▶ **What is needed**: I would like the entries transcribed word for word, please, with the pictures removed.

(Data extracted from a collection)
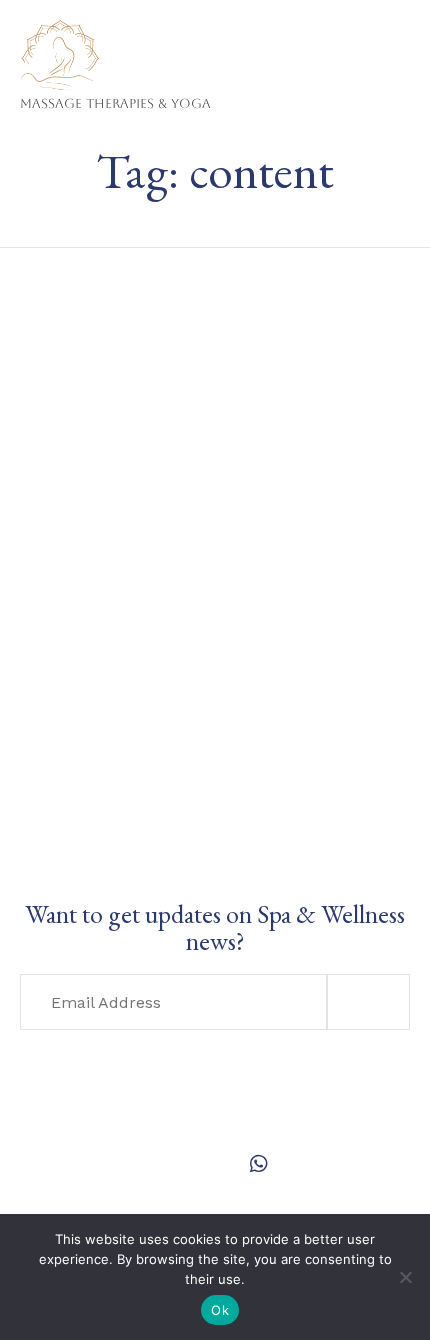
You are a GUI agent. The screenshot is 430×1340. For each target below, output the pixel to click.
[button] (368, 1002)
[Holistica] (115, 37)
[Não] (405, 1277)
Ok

▶ **Answer space**:
You are a GUI agent. The screenshot is 430×1340. For each target below, output the pixel to click.
[button] (368, 1002)
[Holistica] (115, 37)
[Não] (405, 1277)
Ok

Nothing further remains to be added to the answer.